Items from a dataset:
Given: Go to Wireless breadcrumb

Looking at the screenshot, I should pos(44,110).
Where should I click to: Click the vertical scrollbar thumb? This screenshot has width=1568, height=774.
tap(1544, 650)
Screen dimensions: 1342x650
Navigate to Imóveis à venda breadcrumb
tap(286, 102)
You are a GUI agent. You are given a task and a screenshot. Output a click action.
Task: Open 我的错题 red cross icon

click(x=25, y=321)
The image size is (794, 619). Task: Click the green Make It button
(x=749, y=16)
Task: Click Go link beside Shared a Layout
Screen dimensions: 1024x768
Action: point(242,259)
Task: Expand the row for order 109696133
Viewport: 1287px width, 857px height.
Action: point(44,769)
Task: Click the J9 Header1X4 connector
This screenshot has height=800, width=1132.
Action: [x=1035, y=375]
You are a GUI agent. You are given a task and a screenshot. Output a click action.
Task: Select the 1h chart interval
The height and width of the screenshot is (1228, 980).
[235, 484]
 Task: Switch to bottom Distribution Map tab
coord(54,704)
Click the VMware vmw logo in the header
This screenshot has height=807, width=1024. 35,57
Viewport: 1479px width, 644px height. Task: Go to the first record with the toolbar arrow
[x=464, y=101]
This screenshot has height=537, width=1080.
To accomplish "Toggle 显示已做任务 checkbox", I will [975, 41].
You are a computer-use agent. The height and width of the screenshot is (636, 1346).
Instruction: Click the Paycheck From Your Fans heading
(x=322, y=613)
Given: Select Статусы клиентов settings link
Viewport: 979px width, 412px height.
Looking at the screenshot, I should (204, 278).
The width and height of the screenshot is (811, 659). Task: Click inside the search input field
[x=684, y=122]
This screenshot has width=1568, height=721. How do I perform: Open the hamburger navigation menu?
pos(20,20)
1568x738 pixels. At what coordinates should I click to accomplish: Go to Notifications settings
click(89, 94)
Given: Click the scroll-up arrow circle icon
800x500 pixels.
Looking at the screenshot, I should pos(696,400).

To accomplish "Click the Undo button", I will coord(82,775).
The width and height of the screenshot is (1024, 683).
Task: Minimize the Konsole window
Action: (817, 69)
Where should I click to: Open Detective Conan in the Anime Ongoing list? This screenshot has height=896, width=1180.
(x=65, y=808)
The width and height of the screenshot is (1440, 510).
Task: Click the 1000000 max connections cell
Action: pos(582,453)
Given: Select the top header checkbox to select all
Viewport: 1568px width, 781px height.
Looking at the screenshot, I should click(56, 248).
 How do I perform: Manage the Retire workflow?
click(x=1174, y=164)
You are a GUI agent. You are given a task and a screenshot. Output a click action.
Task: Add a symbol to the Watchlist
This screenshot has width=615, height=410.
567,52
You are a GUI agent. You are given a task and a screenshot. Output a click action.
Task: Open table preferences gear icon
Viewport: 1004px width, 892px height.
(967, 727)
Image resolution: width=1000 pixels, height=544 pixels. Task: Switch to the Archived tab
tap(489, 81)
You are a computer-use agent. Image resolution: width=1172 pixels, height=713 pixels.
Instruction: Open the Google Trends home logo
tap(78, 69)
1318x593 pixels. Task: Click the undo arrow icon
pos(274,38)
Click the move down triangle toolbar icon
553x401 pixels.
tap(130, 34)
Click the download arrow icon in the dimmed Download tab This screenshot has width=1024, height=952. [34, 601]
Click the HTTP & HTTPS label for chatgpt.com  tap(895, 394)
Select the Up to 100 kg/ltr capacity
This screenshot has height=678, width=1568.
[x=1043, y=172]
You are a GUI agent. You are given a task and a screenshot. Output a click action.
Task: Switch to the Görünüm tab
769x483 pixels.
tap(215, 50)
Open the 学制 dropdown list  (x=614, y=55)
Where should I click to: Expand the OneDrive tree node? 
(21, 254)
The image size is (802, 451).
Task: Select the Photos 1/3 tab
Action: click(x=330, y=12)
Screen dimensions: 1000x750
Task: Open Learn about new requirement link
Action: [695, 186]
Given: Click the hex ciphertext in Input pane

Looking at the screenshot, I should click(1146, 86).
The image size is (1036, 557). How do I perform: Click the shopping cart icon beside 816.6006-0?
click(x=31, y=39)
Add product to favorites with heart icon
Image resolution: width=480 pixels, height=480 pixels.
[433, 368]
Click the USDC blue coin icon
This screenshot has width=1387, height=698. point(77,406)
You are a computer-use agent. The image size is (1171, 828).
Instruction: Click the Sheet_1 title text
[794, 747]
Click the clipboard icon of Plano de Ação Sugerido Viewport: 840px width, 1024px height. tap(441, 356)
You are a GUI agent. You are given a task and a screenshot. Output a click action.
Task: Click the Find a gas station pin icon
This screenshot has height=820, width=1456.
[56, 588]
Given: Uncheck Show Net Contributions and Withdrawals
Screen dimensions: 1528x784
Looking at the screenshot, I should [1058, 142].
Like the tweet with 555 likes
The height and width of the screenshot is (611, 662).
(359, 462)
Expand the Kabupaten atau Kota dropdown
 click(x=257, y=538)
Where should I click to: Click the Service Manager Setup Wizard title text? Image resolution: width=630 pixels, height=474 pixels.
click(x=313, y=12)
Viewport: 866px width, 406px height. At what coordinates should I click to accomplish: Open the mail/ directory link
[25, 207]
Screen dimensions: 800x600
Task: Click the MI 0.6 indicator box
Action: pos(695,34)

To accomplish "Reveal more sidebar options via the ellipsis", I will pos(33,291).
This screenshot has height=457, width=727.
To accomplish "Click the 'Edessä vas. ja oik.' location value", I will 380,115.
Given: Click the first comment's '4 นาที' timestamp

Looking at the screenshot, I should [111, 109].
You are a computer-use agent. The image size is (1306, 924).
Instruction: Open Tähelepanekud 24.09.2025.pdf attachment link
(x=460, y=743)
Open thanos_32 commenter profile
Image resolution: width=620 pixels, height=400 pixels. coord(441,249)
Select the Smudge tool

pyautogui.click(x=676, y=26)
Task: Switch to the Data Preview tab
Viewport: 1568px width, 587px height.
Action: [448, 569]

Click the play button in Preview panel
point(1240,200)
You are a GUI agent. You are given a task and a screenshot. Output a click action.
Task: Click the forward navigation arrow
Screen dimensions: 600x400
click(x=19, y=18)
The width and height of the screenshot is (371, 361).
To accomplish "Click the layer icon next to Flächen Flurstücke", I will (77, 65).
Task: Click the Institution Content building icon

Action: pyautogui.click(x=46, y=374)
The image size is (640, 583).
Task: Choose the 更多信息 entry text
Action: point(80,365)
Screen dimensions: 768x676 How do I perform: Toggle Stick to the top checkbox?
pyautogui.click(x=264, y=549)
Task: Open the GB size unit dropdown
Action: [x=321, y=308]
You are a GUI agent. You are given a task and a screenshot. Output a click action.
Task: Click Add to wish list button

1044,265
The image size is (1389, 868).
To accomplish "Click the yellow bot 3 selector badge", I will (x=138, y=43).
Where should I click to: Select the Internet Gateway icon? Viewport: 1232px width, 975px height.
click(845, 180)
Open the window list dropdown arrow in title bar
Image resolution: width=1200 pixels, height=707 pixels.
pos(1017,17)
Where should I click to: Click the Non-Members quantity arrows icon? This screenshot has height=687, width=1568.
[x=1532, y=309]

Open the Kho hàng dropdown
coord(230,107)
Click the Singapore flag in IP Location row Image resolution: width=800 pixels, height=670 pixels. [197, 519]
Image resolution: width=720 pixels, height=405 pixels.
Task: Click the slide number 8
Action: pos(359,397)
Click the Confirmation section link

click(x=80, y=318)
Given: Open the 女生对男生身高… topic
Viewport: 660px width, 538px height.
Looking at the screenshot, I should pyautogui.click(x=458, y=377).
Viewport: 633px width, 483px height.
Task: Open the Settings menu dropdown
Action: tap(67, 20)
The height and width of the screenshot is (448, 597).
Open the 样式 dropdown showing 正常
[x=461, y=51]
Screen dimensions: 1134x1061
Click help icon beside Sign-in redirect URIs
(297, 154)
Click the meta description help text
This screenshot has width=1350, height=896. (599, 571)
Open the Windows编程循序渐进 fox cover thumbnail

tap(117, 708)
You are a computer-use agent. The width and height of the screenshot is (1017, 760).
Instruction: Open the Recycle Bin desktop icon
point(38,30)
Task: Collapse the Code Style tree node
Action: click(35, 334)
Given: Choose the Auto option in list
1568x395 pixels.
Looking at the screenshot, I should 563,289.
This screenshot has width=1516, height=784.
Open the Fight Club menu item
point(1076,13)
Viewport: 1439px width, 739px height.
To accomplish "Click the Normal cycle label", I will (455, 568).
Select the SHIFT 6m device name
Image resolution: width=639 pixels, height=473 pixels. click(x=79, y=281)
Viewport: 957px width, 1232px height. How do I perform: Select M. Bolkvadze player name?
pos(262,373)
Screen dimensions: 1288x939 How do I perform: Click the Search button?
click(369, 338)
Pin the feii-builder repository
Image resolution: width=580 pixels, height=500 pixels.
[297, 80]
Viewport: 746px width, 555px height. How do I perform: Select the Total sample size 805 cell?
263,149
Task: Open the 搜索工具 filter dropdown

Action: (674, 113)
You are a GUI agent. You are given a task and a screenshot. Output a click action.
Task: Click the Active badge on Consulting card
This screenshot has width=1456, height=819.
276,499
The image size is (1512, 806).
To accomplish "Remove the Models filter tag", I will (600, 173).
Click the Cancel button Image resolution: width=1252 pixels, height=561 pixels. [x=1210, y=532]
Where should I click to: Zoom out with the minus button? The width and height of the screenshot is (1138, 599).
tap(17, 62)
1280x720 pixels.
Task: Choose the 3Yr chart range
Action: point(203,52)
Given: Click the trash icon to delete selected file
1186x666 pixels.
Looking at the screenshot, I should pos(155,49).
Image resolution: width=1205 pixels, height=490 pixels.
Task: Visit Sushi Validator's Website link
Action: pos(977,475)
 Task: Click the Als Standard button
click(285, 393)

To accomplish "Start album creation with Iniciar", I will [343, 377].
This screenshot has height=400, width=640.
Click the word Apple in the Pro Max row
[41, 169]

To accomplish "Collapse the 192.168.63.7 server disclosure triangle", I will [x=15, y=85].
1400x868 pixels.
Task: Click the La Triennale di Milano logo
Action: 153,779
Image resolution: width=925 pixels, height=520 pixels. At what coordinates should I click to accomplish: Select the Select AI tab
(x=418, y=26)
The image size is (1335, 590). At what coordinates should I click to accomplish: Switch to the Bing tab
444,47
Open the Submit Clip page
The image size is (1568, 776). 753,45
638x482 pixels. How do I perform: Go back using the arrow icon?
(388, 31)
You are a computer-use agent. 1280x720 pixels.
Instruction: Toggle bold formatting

Assignment:
Begin at the line that has "Screen dimensions: 1342x650" in the entries above; stop after the line that has "Task: Click the J9 Header1X4 connector". Transcribe exactly those lines and no others.

Response to this exercise:
Screen dimensions: 1342x650
Navigate to Imóveis à venda breadcrumb
tap(286, 102)
You are a GUI agent. You are given a task and a screenshot. Output a click action.
Task: Open 我的错题 red cross icon

click(x=25, y=321)
The image size is (794, 619). Task: Click the green Make It button
(x=749, y=16)
Task: Click Go link beside Shared a Layout
Screen dimensions: 1024x768
Action: point(242,259)
Task: Expand the row for order 109696133
Viewport: 1287px width, 857px height.
Action: point(44,769)
Task: Click the J9 Header1X4 connector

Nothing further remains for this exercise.